**Dataset**
--- BEGIN ---

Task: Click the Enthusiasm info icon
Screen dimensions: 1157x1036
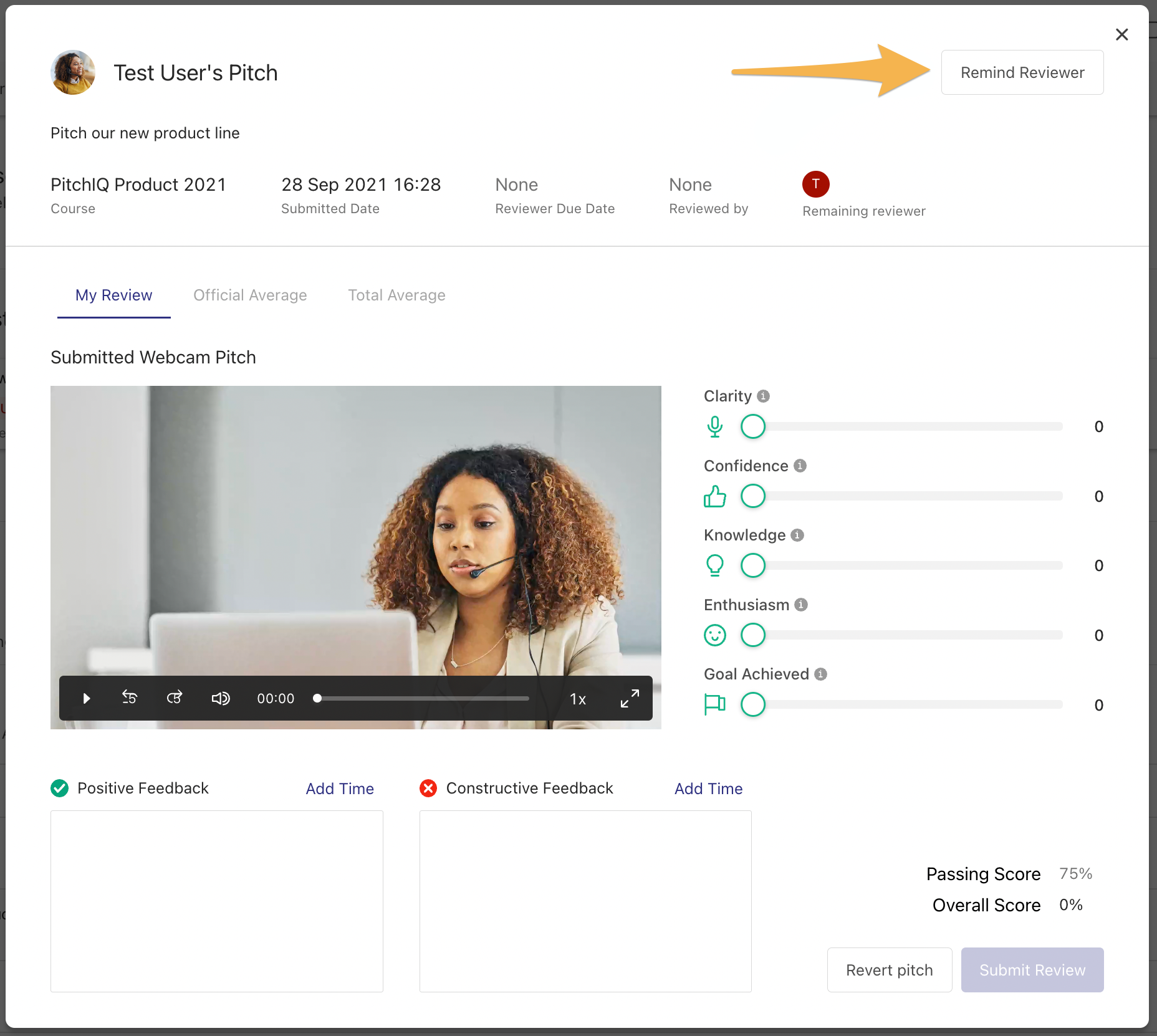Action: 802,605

--- END ---
--- BEGIN ---

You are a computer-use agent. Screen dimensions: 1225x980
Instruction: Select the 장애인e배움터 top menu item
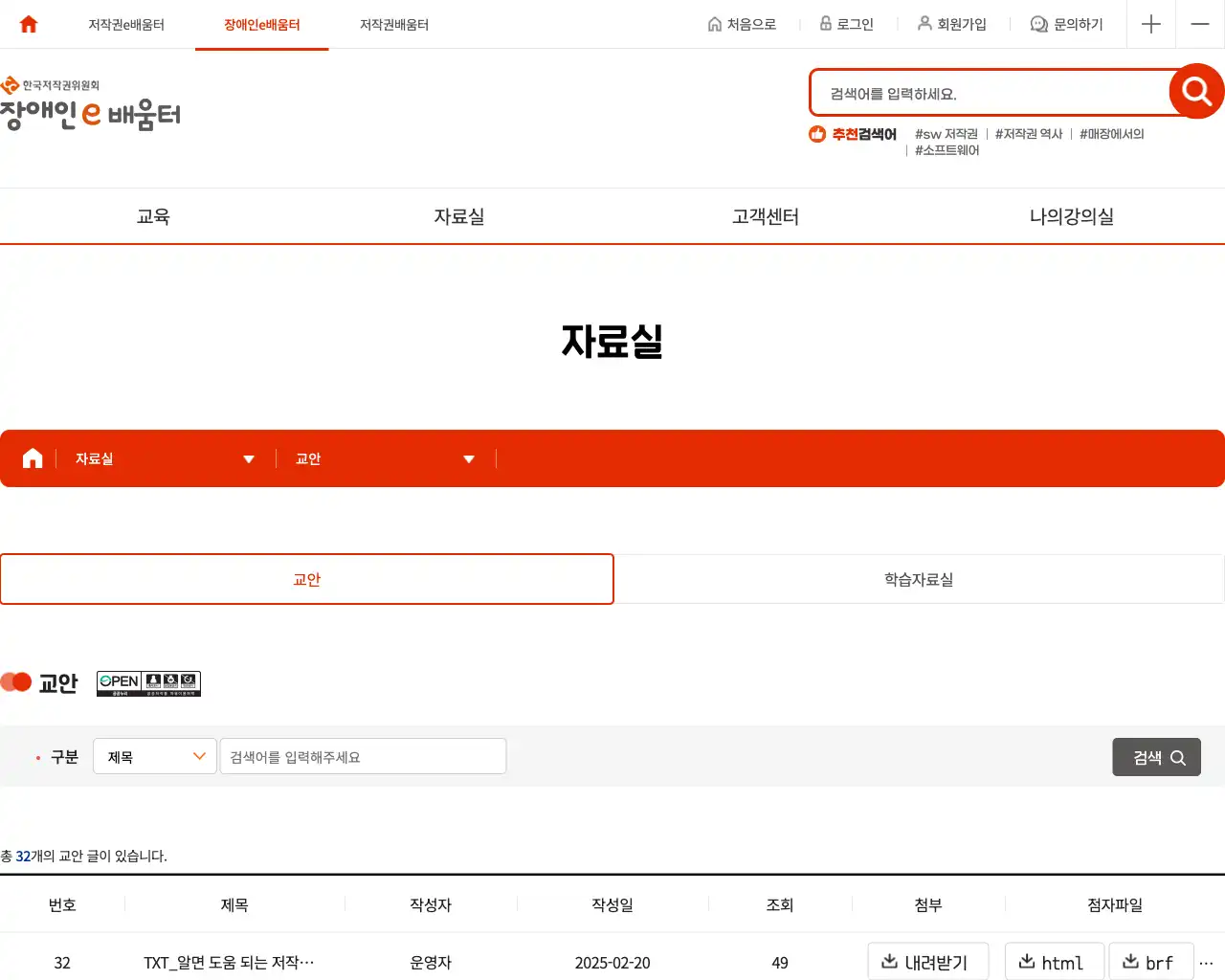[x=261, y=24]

--- END ---

**Instructions for the task**
Render the lines from the one containing "Task: Click the Enthusiasm info icon" through the one containing "Action: 802,605", both included, as a JSON list of strings with one string per line and blank lines omitted. Exclude the pictures from the output.

**Right answer**
[
  "Task: Click the Enthusiasm info icon",
  "Screen dimensions: 1157x1036",
  "Action: 802,605"
]